Agite liberamente e sarete valutati ex post, e quindi premiati o sanzionati in
base ai risultati. Inoltre, niente burocrazia: la valutazione deve svolgersi
come un severo confronto tra competenti e non affidato a enti sottratti a ogni
controllo. È accaduto il contrario. Un gruppo ristretto di persone di nomina
politica ha deciso come valutare a priori chi poteva far parte delle
commissioni di concorso e chi poteva concorrere, con parametri statistici così
poco credibili da dover essere cambiati continuamente in corso d’opera e aver
prodotto umilianti ingiustizie, tali da determinare ricorsi giudiziari. Come ha
osservato Sabino Cassese, non solo l’Anvur ha ucciso la valutazione,
confondendola con una strampalata misurazione e burocratizzandola, ma ha ucciso
sé stessa consegnando l’ultima parola ai giudici amministrativi. La
“bibliometria di stato” introdotta in Italia non ha uguali nel mondo, è stata
criticata all’estero e persino derisa. Ma né queste critiche né quelle avanzate
da autorevoli istituzioni italiane sono state prese in considerazione, a
riprova che il sistema della ricerca è sotto l’egida di un dirigismo
tecnocratico privo di sensibilità culturale e democratica.
Vi
è infine un aspetto psicologico tutt’altro che secondario. Da anni il mondo
della ricerca e dell’università è depresso da continue “bastonate”
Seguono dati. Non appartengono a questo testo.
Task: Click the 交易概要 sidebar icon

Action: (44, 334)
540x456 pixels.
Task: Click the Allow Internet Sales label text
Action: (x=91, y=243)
sproporzionate rispetto agli errori e alle colpe. Quando l’Anvur ha informato
che solo il 5% dei professori universitari non ha pubblicato negli ultimi anni,
qualcuno ha strepitato che non deve esistere neanche un nullafacente, sognando
mondi perfetti che non esistono, a cominciare dal proprio. Nella ricerca e
nell’università esistono tante forze valide. Sarebbe un errore irreparabile,
invece di restituire a questo mondo il senso di un ruolo culturale e sociale,
continuare a “bastonarlo” con tagli, valutazioni sconsiderate, prescrizioni
burocratiche, dirigismi soffocanti e occhiuta sfiducia. Cosa di buono può
venire da tutto questo?
(Il Messaggero, 4 gennaio 2013)
1 commento:
Istruzione e ricerca se la passano proprio male, ultimamente. Su tutti i fronti (politico, economico, mediatico, ecc.) e più del solito (il che è tutto dire). Leggendo i programmi dei vari partiti si può constatare, senza sorprendersi, solo il vuoto assoluto. Persino nell' editoriale di domenica di Ernesto Galli della Loggia sul Corriere, su 12 domande rivolte a tutti gli schieramenti a proposito delle più svariate questioni, non ce n' è neanche una sulla scuola o sull' università. Mentre non mancano questioni tipo termovalorizzatori sì/no (siamo ancora a questo punto...), cittadinanza ai bambini nati in Italia o sovraffollamento delle carceri. Senza parole.